P2P Networking
In decentralized networks, the peer-to-peer (P2P) layer is responsible for connecting nodes and enabling data exchange.
The Midnight Node leverages the default Polkadot SDK Rust LibP2P implementation. Key components include the following.
Discovery Mechanisms
To participate in a decentralized network, a node must discover and connect to peers. Midnight supports several peer discovery strategies:
Bootstrap Nodes
Nodes can be configured with a list of predefined peers, known as bootstrap nodes. These are hard-coded identities and addresses provided in the network configuration. On startup, the node attempts to connect to these trusted peers to join the network and begin learning about others.
mDNS (Multicast DNS)
For local network discovery, mDNS enables nodes to find peers on the same LAN using UDP broadcast. This is useful for development environments, testnets, or networks where peers are in close proximity. The use of mDNS can be enabled or disabled via network settings.

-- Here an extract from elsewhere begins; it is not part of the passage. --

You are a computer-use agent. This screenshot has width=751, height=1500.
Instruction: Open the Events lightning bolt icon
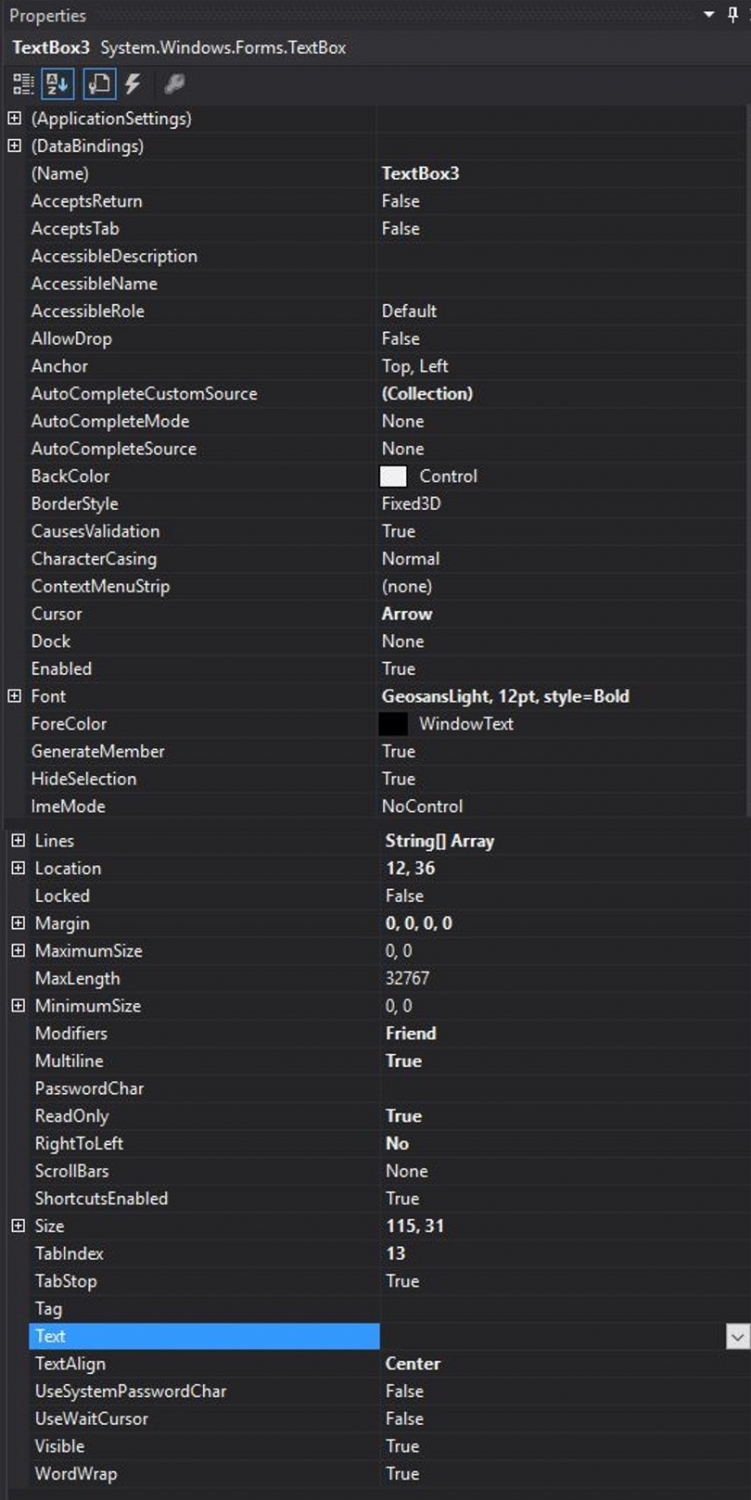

Kademlia DHT (Random Walk)
Once connected to at least one peer, the node engages in a Kademlia-based random walk on each configured chain’s Distributed Hash Table (DHT). This involves sending FIND_NODE queries to discover additional peers. Over time, the node builds a more complete view of the network, improving connectivity and resilience.
Connection Establishment
Transport Layer
When Node A (Alice) wants to connect to Node B (Bob), and knows Bob's address, it initiates a connection using one of several supported transport protocols:
- TCP/IP: Traditional IPv4 or IPv6 socket connections.
- WebSockets: Built on top of TCP, allowing browser-friendly or proxy-compatible connections via WebSocket framing.
- DNS: Domain names can be used as node addresses, resolved to IPs during the connection process.
Encryption and Multiplexing
Once the underlying transport is established, the connection is upgraded through a series of negotiated protocols:
- Encryption is handled using the Noise Protocol Framework, ensuring end-to-end confidentiality and integrity.
- Stream Multiplexing is typically achieved using Yamux, allowing multiple logical streams (substreams) to operate concurrently over a single physical connection.
These upgrades are negotiated using Multistream-Select, a protocol that lets peers choose compatible encryption and multiplexing options.
Substream Protocols
Once the connection is multiplexed, peers open multiple substreams, each dedicated to a specific application-level protocol. These include:
- Ping: For liveness checks and latency measurements.
- Request-Response: For structured data exchange (e.g., block or transaction queries).
- Notifications: For broadcasting events like new transactions, block announcements, finality updates, and light-client state syncs.
Peer Identification
Each node identifies itself using a unique ed25519 public key, separate from the keypair used for consensus message signing. This identity key is exchanged during the handshake process and used to authenticate the peer throughout the session.